[Data excerpts]
##############################

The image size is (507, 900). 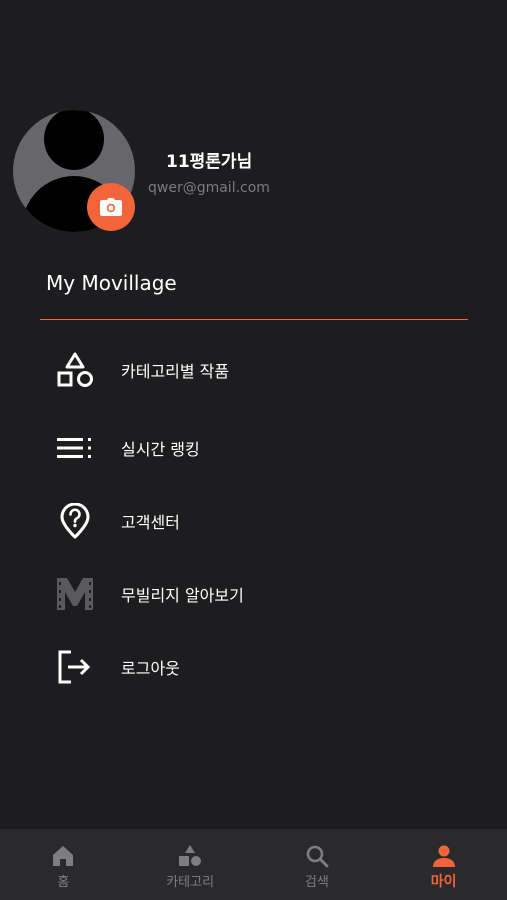 I want to click on profile-name: 11평론가님, so click(x=210, y=162).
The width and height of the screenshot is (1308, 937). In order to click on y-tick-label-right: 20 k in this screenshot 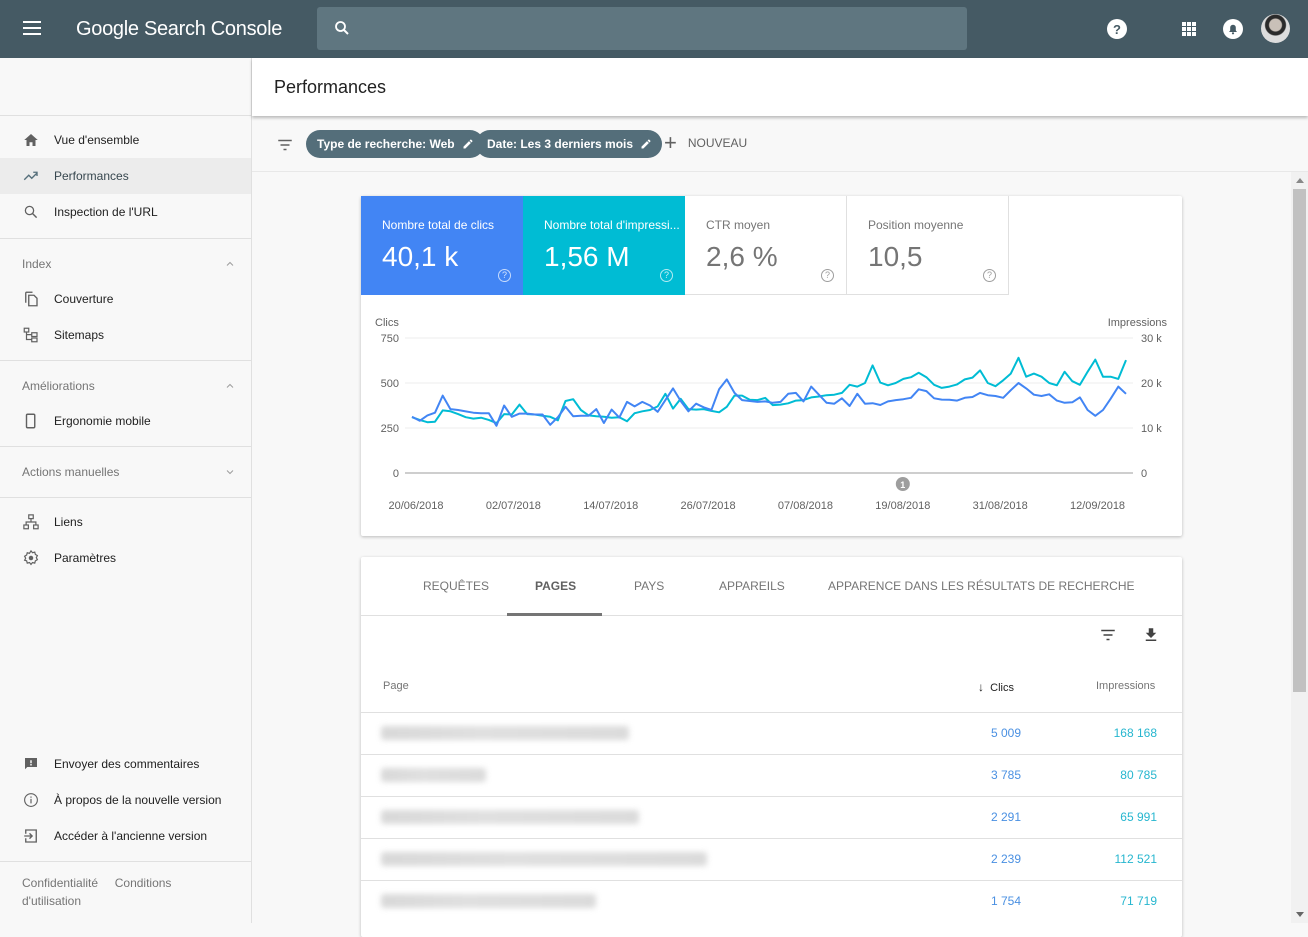, I will do `click(1152, 384)`.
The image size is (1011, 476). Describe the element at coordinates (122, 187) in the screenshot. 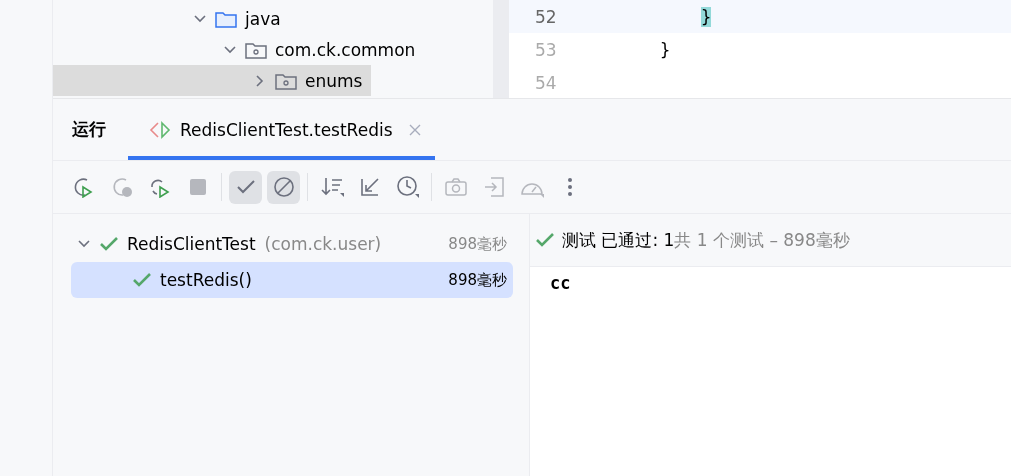

I see `rerun-failed-icon` at that location.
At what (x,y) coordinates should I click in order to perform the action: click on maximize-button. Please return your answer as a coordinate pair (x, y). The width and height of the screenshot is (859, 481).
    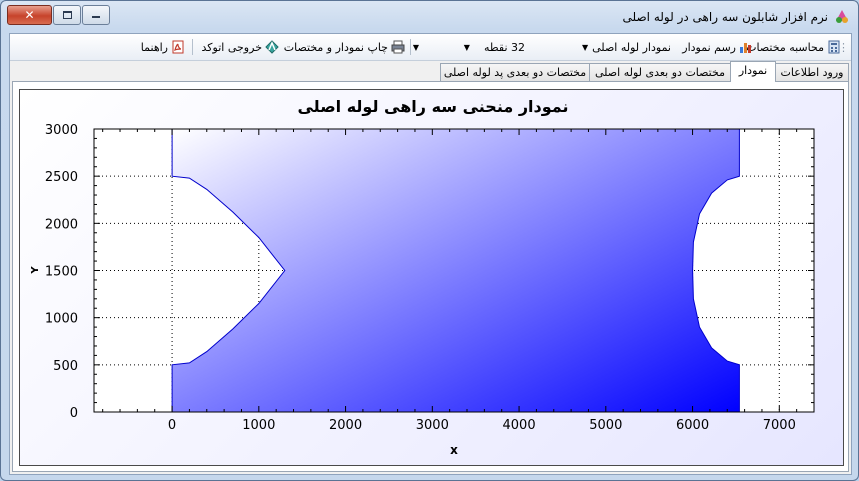
    Looking at the image, I should click on (67, 15).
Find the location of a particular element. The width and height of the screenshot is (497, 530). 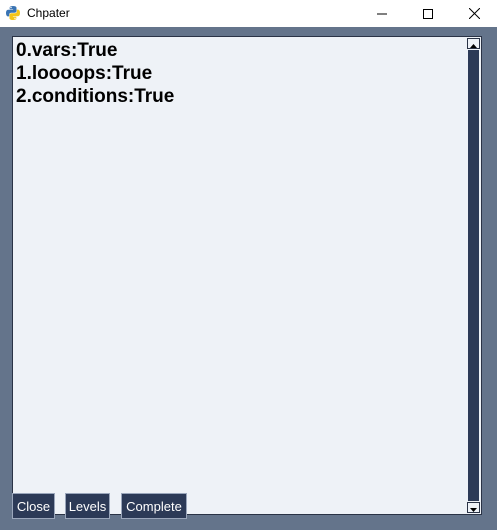

scrollbar-thumb is located at coordinates (474, 276).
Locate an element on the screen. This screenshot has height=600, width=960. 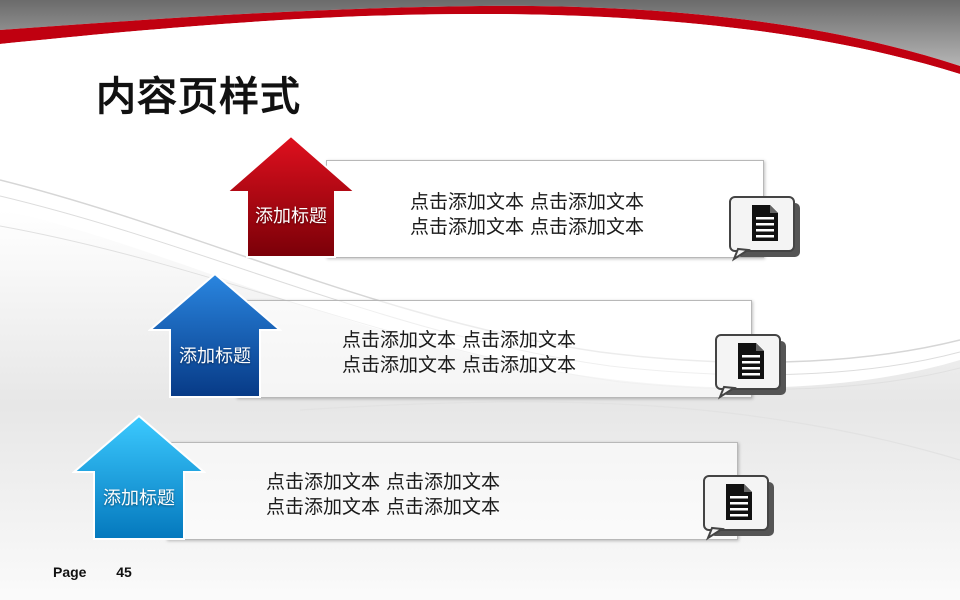
page-footer: Page 45 is located at coordinates (92, 572).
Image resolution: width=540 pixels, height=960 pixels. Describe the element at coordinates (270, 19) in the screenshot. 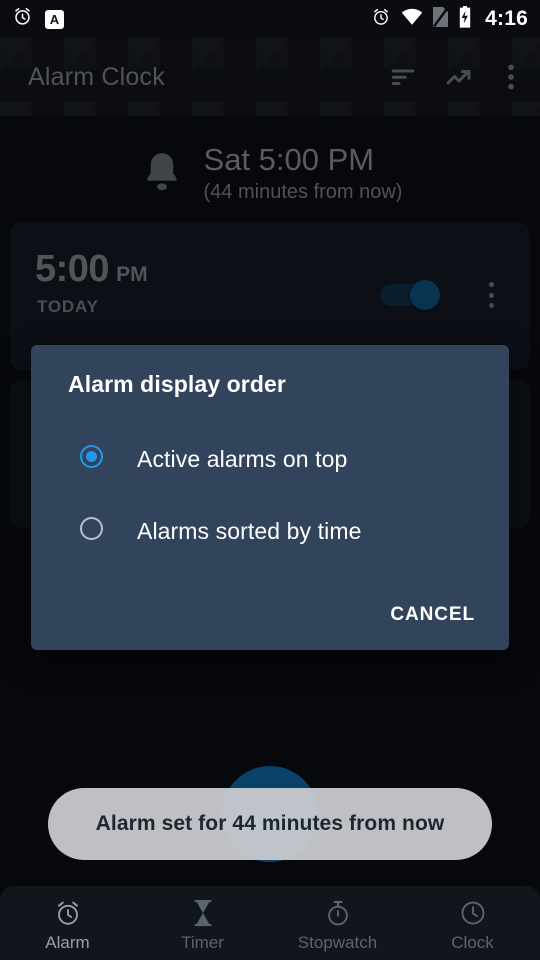

I see `status-bar: A 4:16` at that location.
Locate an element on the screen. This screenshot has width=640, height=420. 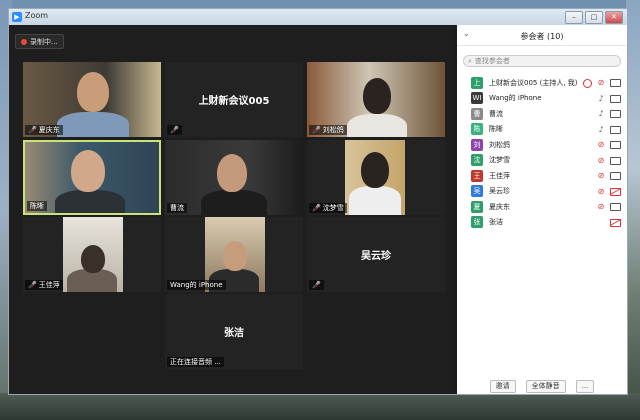
participant-row: 沈沈梦雪 ⊘ is located at coordinates (542, 161).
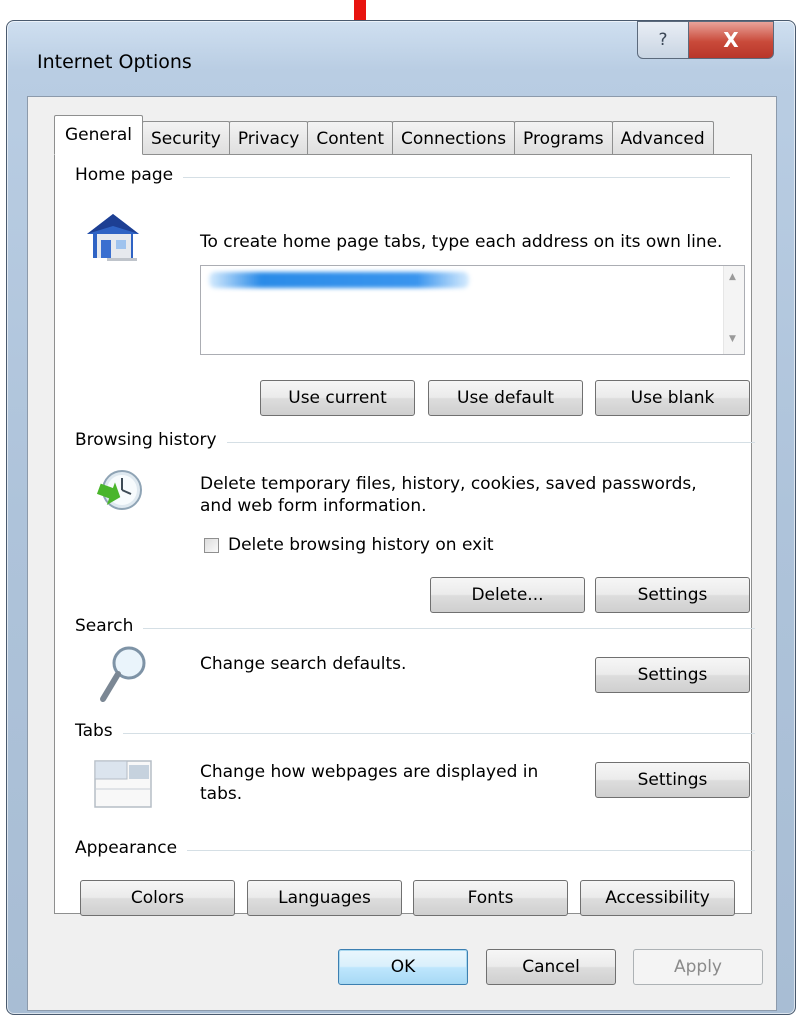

##############################

Try it — Turn the lines from the one with "The image size is (1011, 476)." up to and including the one with "Looking at the" into a JSON list of strings, one string per line and no blank lines. Leave the pictures out of the answer.

Task output —
[
  "The image size is (1011, 476). Describe the element at coordinates (122, 187) in the screenshot. ",
  "I see `rerun-failed-icon` at that location.",
  "At what (x,y) coordinates should I click in order to perform the action: click on maximize-button. Please return your answer as a coordinate pair (x, y). The width and height of the screenshot is (859, 481).",
  "    Looking at the image, I should click on (67, 15)."
]